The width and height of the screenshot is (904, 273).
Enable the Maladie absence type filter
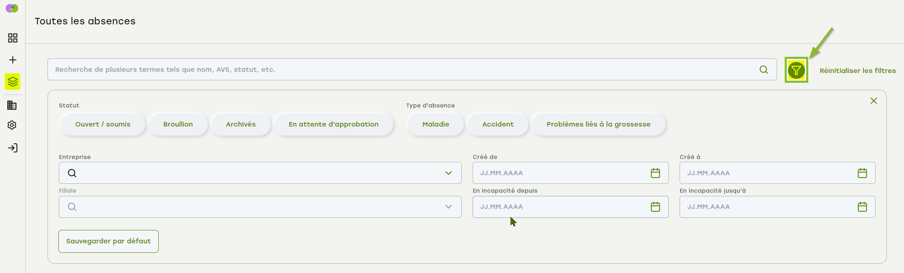[435, 125]
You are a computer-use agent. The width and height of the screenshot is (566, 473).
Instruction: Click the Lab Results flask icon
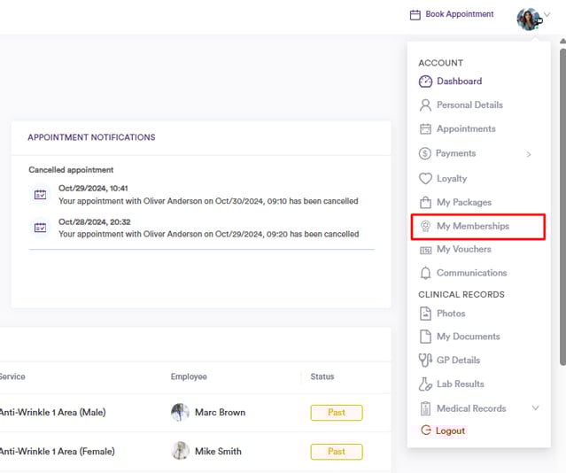pos(425,384)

§ **EXERCISE INSTRUCTIONS**:
An exact copy of all the entries is required, and it must contain no pictures.

§ **TASK OUTPUT**:
The width and height of the screenshot is (904, 273).
Enable the Maladie absence type filter
[435, 125]
You are a computer-use agent. The width and height of the screenshot is (566, 473).
Instruction: Click the Lab Results flask icon
pos(425,384)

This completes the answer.